As a comparison, I executed the same query using the following syntax:
exec ('select top 1 * from dbo.col_test') at cssc8a
This appears to create a single session which issues 3 queries.
session_id | status | request_id | security_id | login_name | login_time | query_count | is_transactional | client_id | app_name | sql_spid |
SID148614 | Closed | NULL | NULL | sa | 1/21/2016 7:36:38.38 | 3 | 0 | 172.18.177.109:1380 | Microsoft SQL Server | 114 |
These three queries seem much more reasonable:
request_id | session_id | status | submit_time | start_time | end_compile_time | end_time | total_elapsed_time | label | error_id | database_id | command | resource_class |
QID1912401 | SID148614 | Completed | 1/21/2016 7:36:38 | 1/21/2016 7:36:38 | 1/21/2016 7:36:38 | 1/21/2016 7:36:38 | 31 | NULL | NULL | 31 | select top 1 * from dbo.col_test | smallrc |
QID1912400 | SID148614 | Completed | 1/21/2016 7:36:38 | 1/21/2016 7:36:38 | 1/21/2016 7:36:38 | 1/21/2016 7:36:38 | 16 | NULL | NULL | 31 | SELECT @@SPID | NULL |
QID1912399 | SID148614 | Completed | 1/21/2016 7:36:38 | 1/21/2016 7:36:38 | 1/21/2016 7:36:38 | 1/21/2016 7:36:38 | 0 | NULL | NULL | 31 | USE [tim_sandbox] | NULL |
Total execution time using openquery: 328ms
Total Execution time using exec: 47ms
Conclusion
Using exec in lieu of openquery is far more efficient.

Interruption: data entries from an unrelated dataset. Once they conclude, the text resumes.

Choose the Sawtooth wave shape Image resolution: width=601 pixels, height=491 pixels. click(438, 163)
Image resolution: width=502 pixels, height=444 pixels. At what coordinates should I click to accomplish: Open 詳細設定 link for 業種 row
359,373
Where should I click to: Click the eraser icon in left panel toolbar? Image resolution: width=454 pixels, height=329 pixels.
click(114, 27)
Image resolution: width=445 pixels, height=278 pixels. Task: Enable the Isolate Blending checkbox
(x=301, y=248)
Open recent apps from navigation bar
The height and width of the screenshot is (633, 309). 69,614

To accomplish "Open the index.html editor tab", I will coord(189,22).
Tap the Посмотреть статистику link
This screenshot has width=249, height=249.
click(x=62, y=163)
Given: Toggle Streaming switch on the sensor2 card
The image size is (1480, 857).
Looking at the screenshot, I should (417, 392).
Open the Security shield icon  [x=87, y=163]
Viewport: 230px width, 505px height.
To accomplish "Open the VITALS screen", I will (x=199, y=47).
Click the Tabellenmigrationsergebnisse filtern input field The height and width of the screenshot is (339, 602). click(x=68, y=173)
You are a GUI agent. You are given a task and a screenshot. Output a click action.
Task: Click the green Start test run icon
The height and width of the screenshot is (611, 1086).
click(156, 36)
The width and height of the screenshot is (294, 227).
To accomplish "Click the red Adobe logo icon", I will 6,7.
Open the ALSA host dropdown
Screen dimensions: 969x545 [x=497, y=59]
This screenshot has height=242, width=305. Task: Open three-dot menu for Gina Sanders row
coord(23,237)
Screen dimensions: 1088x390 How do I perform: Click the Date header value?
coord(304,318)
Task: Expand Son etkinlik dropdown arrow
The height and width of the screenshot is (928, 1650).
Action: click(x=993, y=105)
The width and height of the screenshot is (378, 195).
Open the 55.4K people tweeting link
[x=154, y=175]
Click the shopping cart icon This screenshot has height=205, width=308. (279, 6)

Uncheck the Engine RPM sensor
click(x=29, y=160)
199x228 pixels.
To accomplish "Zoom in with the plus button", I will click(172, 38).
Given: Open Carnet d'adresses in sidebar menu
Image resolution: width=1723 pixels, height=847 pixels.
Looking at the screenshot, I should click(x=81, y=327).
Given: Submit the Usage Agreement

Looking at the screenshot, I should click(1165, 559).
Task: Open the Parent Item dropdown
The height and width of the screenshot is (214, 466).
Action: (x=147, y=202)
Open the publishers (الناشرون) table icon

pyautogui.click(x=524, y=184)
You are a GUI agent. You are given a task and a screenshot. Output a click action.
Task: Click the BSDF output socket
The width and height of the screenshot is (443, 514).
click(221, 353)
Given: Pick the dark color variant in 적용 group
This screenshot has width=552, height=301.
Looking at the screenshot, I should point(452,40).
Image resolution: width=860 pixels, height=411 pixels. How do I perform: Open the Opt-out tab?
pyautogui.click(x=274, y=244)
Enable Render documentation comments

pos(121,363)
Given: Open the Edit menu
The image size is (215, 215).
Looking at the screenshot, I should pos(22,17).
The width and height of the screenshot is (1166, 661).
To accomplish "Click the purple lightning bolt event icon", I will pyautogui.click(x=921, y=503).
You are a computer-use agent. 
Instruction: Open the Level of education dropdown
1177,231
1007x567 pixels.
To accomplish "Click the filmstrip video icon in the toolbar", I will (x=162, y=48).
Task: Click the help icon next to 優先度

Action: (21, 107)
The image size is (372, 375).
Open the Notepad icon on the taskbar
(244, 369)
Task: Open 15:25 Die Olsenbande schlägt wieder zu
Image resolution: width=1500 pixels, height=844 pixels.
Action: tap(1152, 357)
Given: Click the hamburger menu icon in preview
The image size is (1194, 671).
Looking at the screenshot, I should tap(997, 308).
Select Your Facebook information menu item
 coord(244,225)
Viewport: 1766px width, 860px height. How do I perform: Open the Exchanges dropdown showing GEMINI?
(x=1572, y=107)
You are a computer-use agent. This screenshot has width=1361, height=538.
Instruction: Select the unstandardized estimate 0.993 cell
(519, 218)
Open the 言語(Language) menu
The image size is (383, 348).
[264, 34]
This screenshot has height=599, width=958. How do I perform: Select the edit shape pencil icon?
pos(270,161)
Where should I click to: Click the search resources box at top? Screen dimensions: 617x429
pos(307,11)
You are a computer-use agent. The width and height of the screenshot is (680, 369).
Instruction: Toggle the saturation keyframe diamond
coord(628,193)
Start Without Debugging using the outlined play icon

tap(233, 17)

We see a reduction in the number of sessions created, queries issued to PDW, and total elapsed time when using exec; about a 700% improvement with a single query.
Comments
- Anonymous
July 16, 2016
Great post Tim, any idea when 4 part naming will be supported on APS?